Referring to the frequently cited issue of oil smuggling, for instance, Mr. Annan emphasized that the UN actually had no mandate to do it. "There was a maritime task force that was supposed to do that," he said. "They were driving the trucks through northern Iraq to Turkey. The US and the British had planes in the air. We were not there. Why is all this being dumped on the UN?"

On the general process for the approval of contracts, he noted that the Security Council's "661 Committee" was responsible for approving contracts or putting them on hold. "Of course the Member States are not coming out saying, 'We had a role,' or, 'We had an oversight responsibility,' so all is dumped on the Secretariat."

Mr. Annan, who last week named former United States Federal Reserve Board Chairman Paul Volcker to lead an independent probe of the alleged improprieties, voiced hope that the inquiry "will clarify the issues."

In response to other questions, the Secretary-General defended his son's involvement with a company that did business with the Oil-for-Food programme and said the allegations against him were groundless.
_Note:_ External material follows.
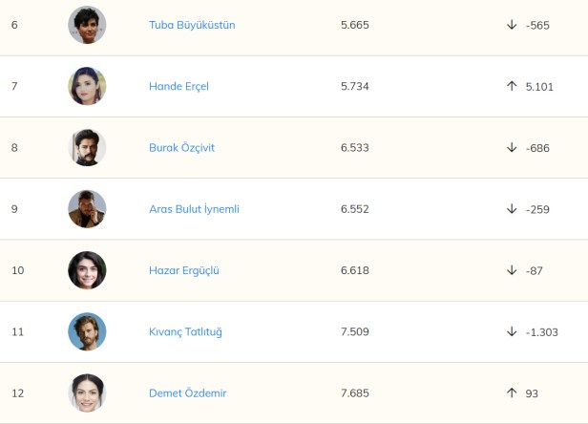Image resolution: width=588 pixels, height=424 pixels.
Task: Click the down arrow beside -686
Action: [512, 148]
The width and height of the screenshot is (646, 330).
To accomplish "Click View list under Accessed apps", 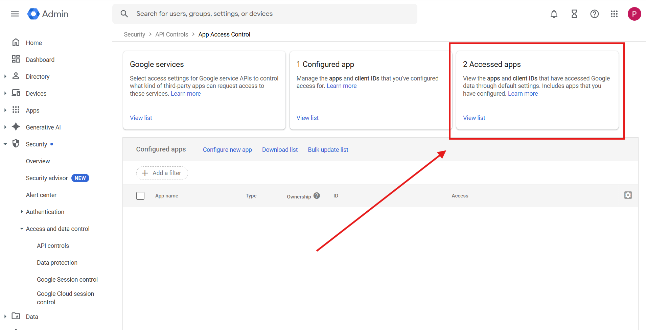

"Let me say that there is nothing in the accusations about my son. He joined the company even before I became Secretary-General, as a 22-year-old, as a trainee in Geneva, and then he was assigned to work for them in West Africa, mainly in Nigeria and Ghana. Neither he nor I had anything to do with contracts for Cotecna. That was done in strict accordance with UN rules and financial regulations," he said.

"Be as it may, these allegations are doing damage, and we need to face it sternly and do whatever we can to correct it," he added, expressing hope that "once the panel's report is out some of the issues of corruption will also be dealt with, because we want to get to the bottom of that too."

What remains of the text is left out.